TASK OBJECTIVE: In the data below, the copy begins at the line containing "Given: Expand the new tab profile chevron" and runs through the last line; repeat those lines exactly, minus the pictures.

EXCERPTED DATA:
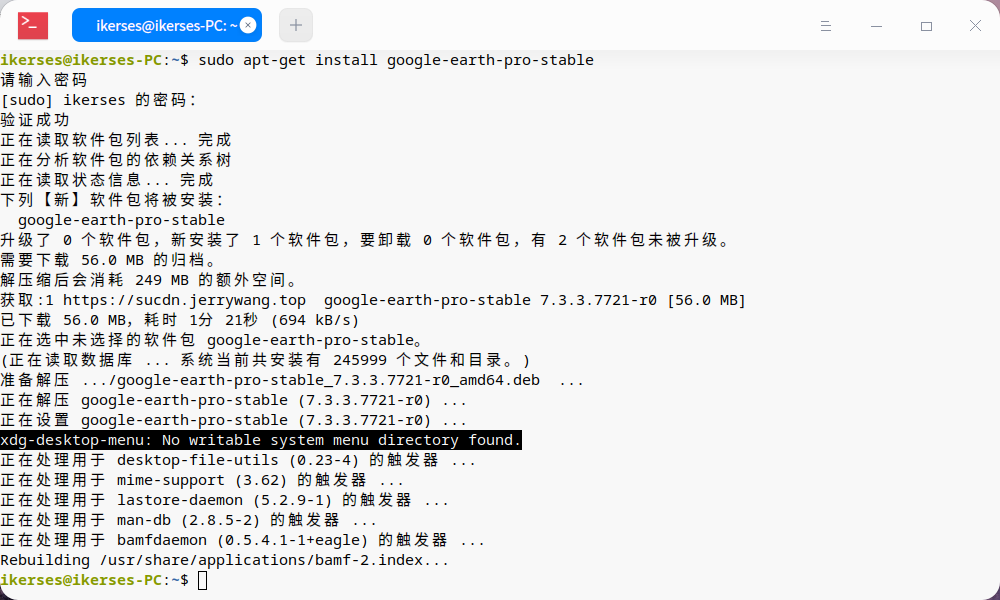1000x600 pixels.
Task: Click the indented google-earth-pro-stable package name
Action: (121, 220)
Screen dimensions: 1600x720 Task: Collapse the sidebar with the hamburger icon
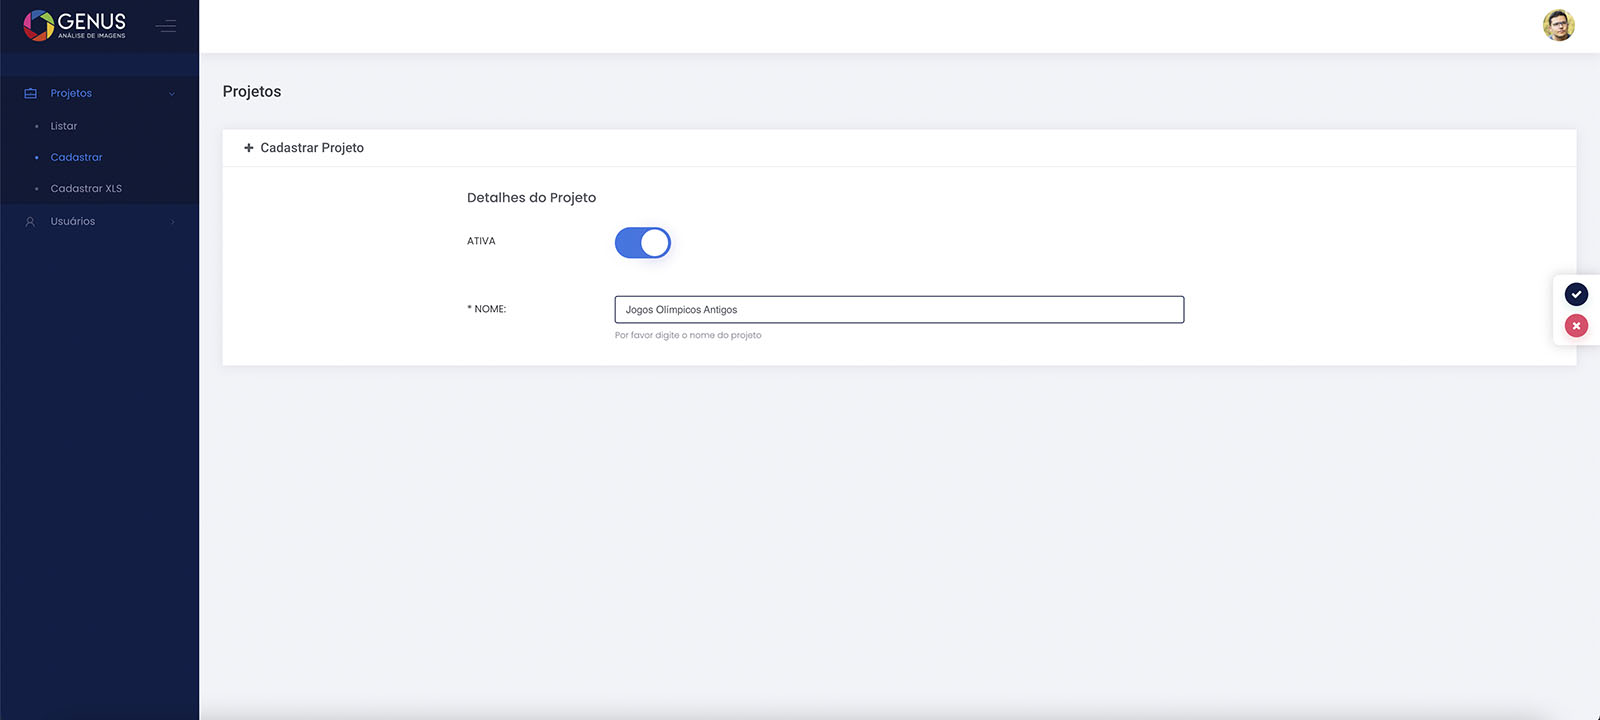166,26
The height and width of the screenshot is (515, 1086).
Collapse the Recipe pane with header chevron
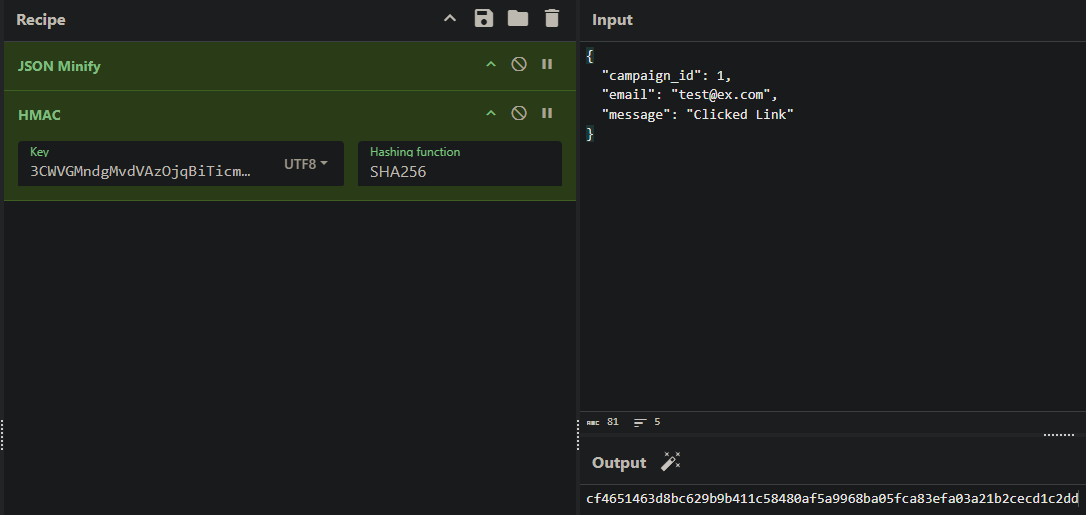pyautogui.click(x=450, y=19)
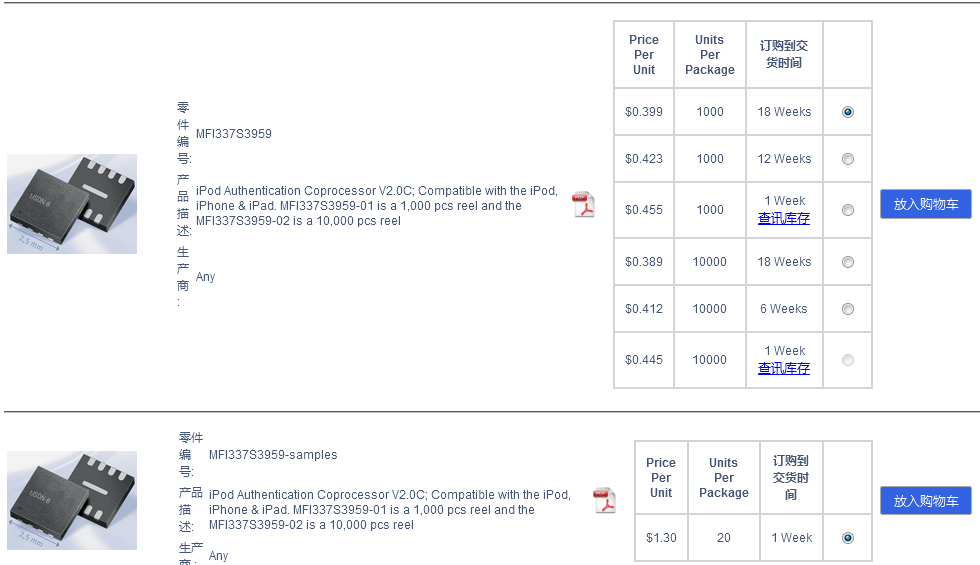Add MFI337S3959 to cart with 放入购物车
980x565 pixels.
point(925,204)
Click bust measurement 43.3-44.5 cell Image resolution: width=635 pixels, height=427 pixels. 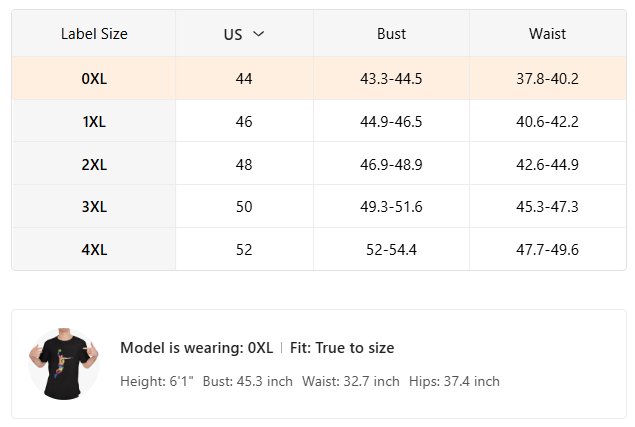click(x=391, y=78)
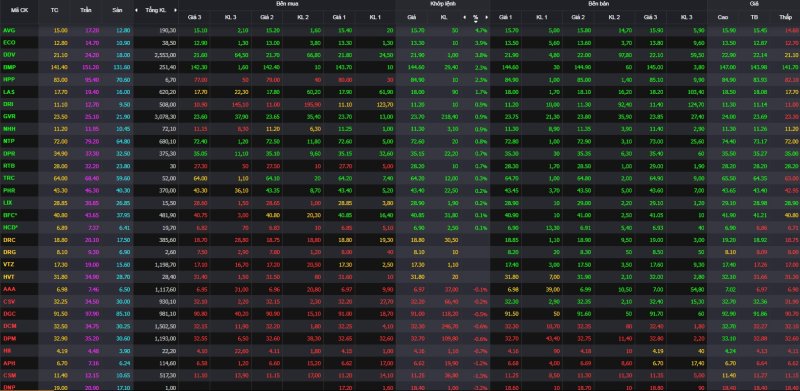Open stock symbol GVR

click(9, 116)
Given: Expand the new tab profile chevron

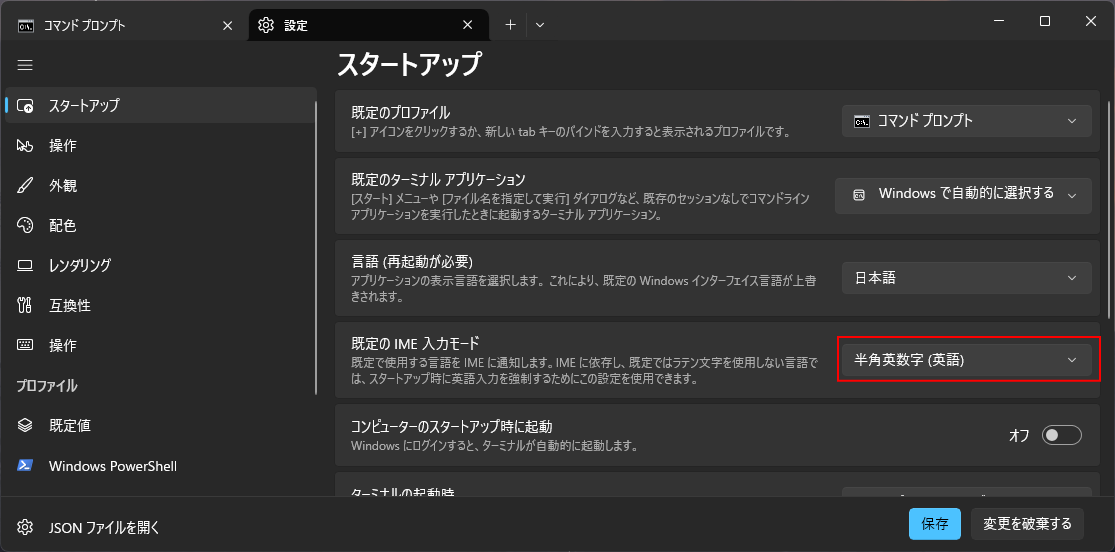Looking at the screenshot, I should 540,25.
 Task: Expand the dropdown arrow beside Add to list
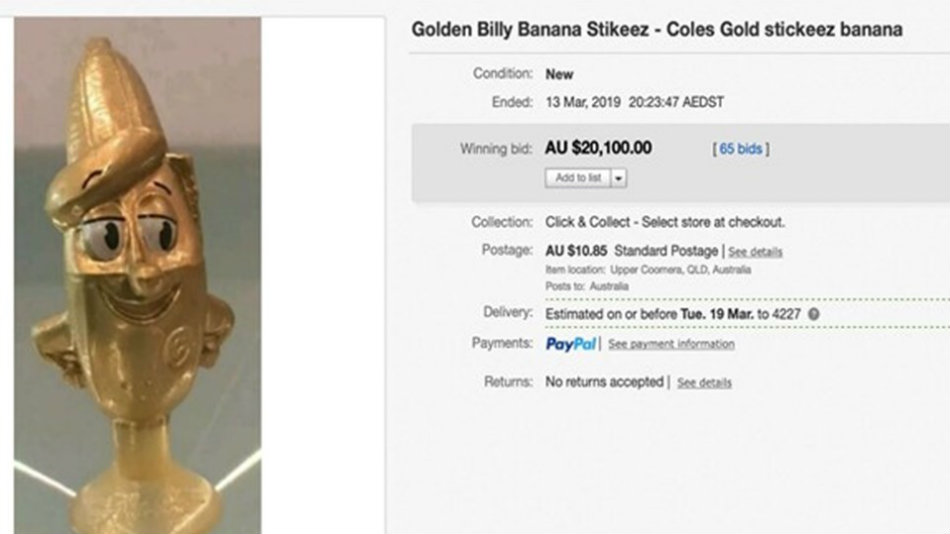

REPLY:
Given: Expand the new tab profile chevron

Looking at the screenshot, I should 540,25.
 Task: Expand the dropdown arrow beside Add to list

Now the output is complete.